Saturday, 6 June 2020

On demand: "Kong: Skull Island"


The second film in self-aggrandising producers Legendary Entertainment's so-called Monsterverse - after the 2014 Godzilla - Kong: Skull Island credits three screenwriters (Dan Gilroy, Max Borenstein and Derek Connelly), but often feels as though a half-dozen more were involved at some level. Here is another recent example of event-movie-as-conceptual-spitbucket, sloshing around ideas coughed up by multiple sources, some of them stickier and more contagious than others. The big one has been to reframe Kong within the context of 20th century American history. A neat prologue, arguably the best sustained stretch of storytelling in an otherwise restless and distractible two hours, finds Allied and Japanese fighter pilots bailing out of their stricken plans and engaging in mano-a-mano combat until a giant monkey paw slams down beside them; the feature proper fast-forwards ahead to the end of the Vietnam war. ("I won't see Washington in a sorrier state in my lifetime," mutters shady powerbroker John Goodman, aiming for snorts for viewers looking on in 2017.) Between the laying down of some very boring Monsterverse infrastructure - the event-movie equivalent of parish notices, establishing this as a world where freaky creatures run amok beneath the Earth's surface - an exploratory party is assembled and dispatched to the titular isle. These include Goodman, a platoon of grunts led by Samuel L. Jackson, a mercenary played by a newly buff Tom Hiddleston, Timotei-haired photojournalist/bystander Brie Larson (given the most thankless task: play Fay Wray as if she were an afterthought), a few semi-familiar faces (the head demon from The Good Place, Generic Teen Boy #1142, Shea Whigham) and a lot of cannon fodder because, well, why not? The Chinese were picking up the tab on this one, so for once a non-MCU studio actioner had money to throw around like monkey poop.

Does anything take root in it? For a while, the ideas the film seeds seem regrettably spread out, or just plain thin. Any residual mystery surrounding Kong as a character is comprehensively dispelled by having him swat the party's helicopters in a first act so in thrall to a certain Coppola movie (blazing sunsets, characters called Conrad) that I wondered which of my colleagues would have been first to the Ape-ocalypse Now joke. Thereafter, director Jordan Vogt-Roberts - stepping up from his breakout Sundance sensation The Kings of Summer - turns the floor over to his VFX supervisors, who shuttle on variously outsized bugs and beasties (a big yak, a bigger spider, massive squid, whopping great lizards spoken of as Skull Crushers) to keep us oohing and aahing before the star of the show returns for his closing number and a final close-up. Mostly, the director's duties are limited to assembling a playlist of 1970s rock hits while retaining a wide-eyed, Boys Own-y spirit that feels like the project's saving grace: it certainly helps him in those scenes involving the Skull Island tribespeople, a potential stumbling block for a 21st century blockbuster, and he gains an ally when the explorers encounter John C. Reilly as a US airman with a Rip van Winkle beard who's been living peaceably on the island since his plane took a nosedive in 1944.

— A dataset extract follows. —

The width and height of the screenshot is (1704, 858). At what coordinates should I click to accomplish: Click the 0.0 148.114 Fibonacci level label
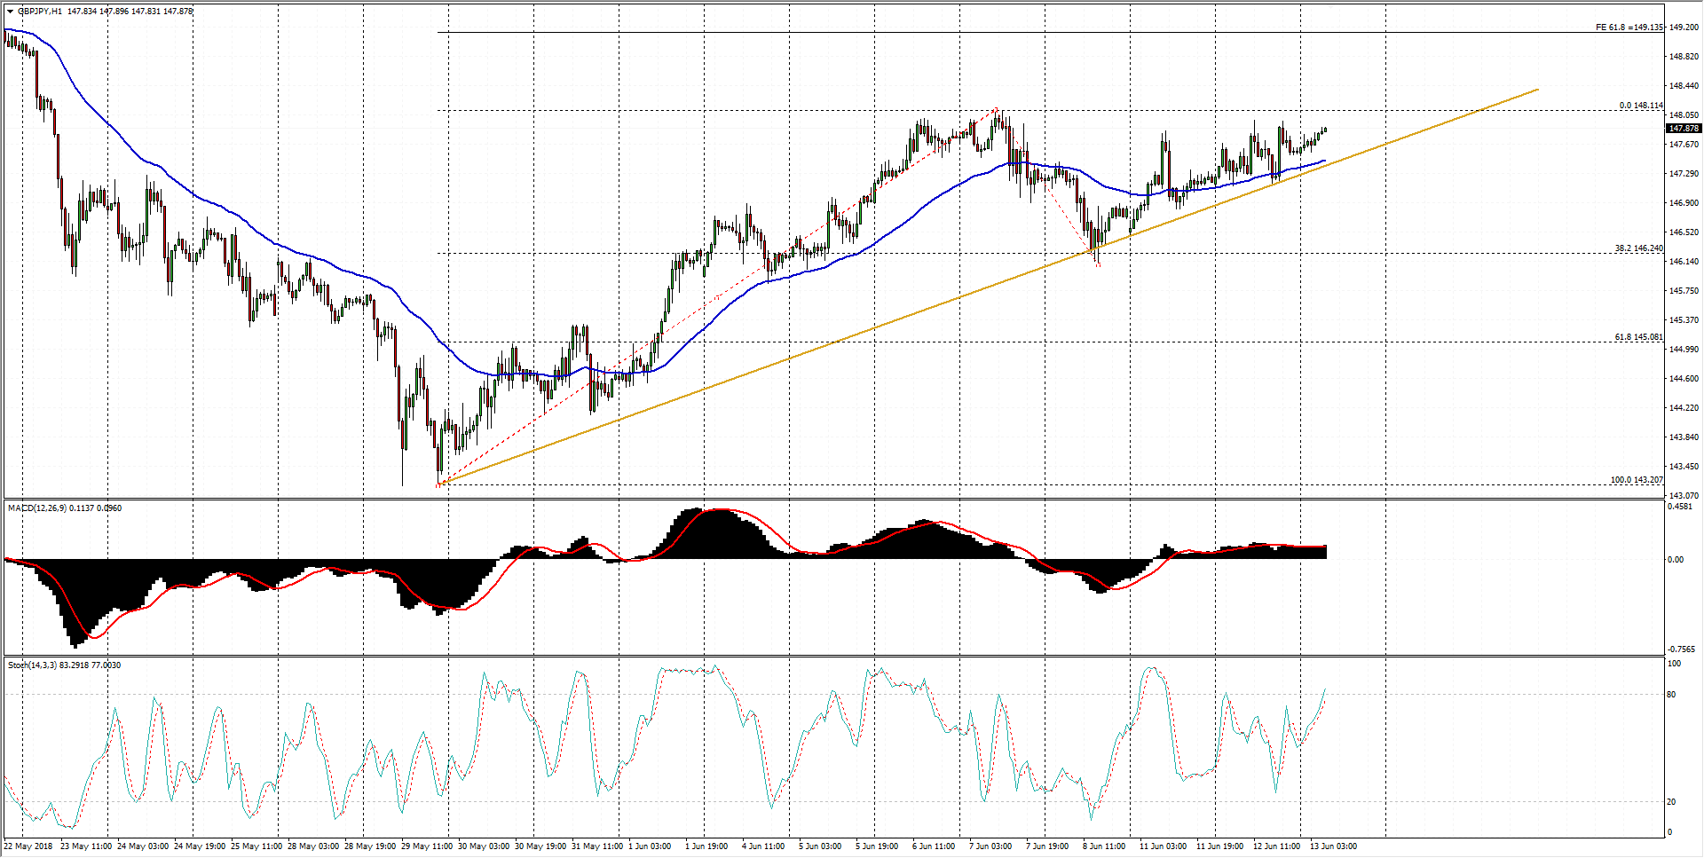1640,106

Here is the only one of the film's three dozen characters who's been handed anything like a satisfying arc (and even that's more like a simple makeover: he gets a trim and a cap that leaves the actor looking like his Stonewall Jackson in Anchorman 2); still, it's around him that the film comes closest to developing an actual personality. (His fallen flying fortress The Grey Fox yields one good line: "That thing looks as if it's made out of tetanus.") You suspect Reilly had far less of his material cut than either Goodman or Jackson, who mostly have to sit around lovely-looking Pacific scenery waiting to be picked up, in part because the movie hasn't a militaristic bone in its body with which to raise the fierce fight their characters might relish. The final act, indeed, is but a cartoon rerun of Vietnam, marked by the now-standard 12A-rated peril (plentiful pixels laying siege to one another) and a reluctance to do anything too life-threatening with the primate star of the franchise. The next Monsterverse production, 2019's Godzilla: King of the Monsters, intended to set up some future Kong-Godzilla face-off, was by most accounts a dud; this one passes the time amiably enough, without ever coming close to matching the sheer weight of fanboy enthusiasm Peter Jackson threw at his Kong, or indeed the indelible images and pulp poetry of the 1933 original.

Kong: Skull Island is available to stream via Amazon Prime, and on DVD through Warner Home Video.